The top performing fund, the Morgan Stanley Global Infrastructure fund, has a 9.5% return, while the bottom-performing fund, AXA World Funds Framlington Junior Energy A, is clocking in a return of -45.06%.
A look at the three-year trailing performance of the six funds available in Asia:
According to data from oilfield services provider, Baker Hughes, which was released last week, the US oil rig count dropped to the lowest level in five years as more rigs were put on idle.

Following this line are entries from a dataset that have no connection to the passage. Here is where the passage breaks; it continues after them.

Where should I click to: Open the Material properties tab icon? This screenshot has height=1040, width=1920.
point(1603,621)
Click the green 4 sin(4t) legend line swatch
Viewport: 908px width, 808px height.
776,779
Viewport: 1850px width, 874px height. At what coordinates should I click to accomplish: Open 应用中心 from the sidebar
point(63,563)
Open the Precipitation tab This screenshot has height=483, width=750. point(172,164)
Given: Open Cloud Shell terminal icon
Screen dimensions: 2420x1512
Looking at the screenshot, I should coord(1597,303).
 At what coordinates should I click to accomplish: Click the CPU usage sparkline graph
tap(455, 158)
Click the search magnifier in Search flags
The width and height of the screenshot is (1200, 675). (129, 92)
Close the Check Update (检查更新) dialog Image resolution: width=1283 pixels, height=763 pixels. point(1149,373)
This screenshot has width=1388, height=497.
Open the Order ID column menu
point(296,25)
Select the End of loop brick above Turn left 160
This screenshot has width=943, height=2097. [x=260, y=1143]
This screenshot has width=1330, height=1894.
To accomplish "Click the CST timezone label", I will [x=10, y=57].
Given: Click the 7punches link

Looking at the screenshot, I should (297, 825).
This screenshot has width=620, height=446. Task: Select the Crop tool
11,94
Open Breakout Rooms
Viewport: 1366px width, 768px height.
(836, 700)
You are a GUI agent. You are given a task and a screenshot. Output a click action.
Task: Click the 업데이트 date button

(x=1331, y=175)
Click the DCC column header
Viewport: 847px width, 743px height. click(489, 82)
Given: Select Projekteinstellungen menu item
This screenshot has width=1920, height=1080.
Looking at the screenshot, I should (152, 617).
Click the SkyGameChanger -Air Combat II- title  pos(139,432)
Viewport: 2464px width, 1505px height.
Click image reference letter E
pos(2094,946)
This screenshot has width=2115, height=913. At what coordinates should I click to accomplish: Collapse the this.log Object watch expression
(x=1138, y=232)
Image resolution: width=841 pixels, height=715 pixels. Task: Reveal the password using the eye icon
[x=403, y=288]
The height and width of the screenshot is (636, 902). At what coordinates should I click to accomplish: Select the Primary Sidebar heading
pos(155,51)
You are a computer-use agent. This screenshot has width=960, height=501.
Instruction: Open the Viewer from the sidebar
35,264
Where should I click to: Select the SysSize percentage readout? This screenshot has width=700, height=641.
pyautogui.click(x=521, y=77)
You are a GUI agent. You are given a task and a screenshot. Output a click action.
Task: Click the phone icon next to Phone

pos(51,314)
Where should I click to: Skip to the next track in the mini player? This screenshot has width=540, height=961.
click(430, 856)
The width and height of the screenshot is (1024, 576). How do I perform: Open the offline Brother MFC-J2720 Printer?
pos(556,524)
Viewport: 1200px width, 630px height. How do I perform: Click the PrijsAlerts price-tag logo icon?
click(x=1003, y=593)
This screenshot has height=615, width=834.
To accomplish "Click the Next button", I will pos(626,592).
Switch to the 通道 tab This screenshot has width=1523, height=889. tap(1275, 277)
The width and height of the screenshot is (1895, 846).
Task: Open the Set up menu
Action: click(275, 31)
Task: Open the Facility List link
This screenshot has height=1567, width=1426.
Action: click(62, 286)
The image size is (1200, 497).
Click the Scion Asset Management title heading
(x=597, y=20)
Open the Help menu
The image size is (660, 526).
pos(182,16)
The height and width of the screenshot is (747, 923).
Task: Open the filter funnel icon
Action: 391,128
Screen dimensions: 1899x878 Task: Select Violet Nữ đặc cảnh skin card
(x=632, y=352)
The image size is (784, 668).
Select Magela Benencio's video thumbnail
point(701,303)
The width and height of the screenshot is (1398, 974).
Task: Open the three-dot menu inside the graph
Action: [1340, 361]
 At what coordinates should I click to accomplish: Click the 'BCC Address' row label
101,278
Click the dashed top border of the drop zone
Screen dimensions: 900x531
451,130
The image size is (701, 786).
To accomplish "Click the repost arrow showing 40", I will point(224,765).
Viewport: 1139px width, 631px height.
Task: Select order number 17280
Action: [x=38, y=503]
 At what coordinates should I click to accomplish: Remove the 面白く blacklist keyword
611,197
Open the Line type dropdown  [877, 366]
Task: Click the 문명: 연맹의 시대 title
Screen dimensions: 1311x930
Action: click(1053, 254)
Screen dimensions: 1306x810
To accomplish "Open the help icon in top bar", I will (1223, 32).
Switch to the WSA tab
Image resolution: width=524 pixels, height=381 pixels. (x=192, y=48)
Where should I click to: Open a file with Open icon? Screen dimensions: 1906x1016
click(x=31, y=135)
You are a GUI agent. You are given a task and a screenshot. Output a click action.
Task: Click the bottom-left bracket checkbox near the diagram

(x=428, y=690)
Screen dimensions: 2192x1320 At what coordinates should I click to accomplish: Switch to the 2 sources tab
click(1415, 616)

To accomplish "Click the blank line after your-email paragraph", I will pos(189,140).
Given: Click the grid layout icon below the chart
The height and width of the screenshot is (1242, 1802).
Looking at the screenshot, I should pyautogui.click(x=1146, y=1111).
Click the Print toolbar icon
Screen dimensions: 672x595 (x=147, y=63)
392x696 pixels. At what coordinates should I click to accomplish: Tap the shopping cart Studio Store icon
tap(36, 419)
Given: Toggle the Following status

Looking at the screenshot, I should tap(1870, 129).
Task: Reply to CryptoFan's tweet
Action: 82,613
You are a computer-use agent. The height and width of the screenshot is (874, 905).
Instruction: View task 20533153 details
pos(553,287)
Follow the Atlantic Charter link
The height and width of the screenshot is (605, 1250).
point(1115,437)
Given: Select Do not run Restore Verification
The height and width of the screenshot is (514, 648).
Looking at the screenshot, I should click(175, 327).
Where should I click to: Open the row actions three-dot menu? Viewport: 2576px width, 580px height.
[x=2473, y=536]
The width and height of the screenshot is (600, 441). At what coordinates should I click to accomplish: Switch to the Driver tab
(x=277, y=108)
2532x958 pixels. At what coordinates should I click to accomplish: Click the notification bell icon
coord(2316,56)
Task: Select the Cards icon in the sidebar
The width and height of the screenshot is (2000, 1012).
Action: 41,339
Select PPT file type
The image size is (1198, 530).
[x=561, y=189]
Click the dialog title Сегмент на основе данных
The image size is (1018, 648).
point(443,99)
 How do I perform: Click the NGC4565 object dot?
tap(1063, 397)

"You have to look quite a long way along the oil curve to find prices for future delivery that are materially above where prices are today"
Drillers idled a total of 963 rigs, the first annual cut since 2002 and the biggest decline since 1988.
Mark Burgess, Colombia Threadneedle’s CIO, noted in late December: “We will continue to monitor the oil price closely. At current prices, higher-cost producers and some of the more marginal shale producers are losing money, but some will keep producing in order to generate cash flow.
“Indeed, you have to look quite a long way along the oil curve to find prices for future delivery that are materially above where prices are today. It is therefore likely that we will see some of the weaker and higher-cost producers fail next year. Energy is a meaningful component of the US high yield universe, so this is something that investors need to watch,” Burgess said.
Viktor Nossek, Wisdom Tree’s director of research, added that crude oil service providers would continue to succumb to weakness and volatility as the outlook for global energy remains deeply uncertain.
“Low crude oil prices mean large energy players will attempt to squeeze out smaller rivals by increasing production and market share. Overall, output in crude oil for 2016 is expected to increase as a result, albeit at a slower rate than in 2015,” Nossek said.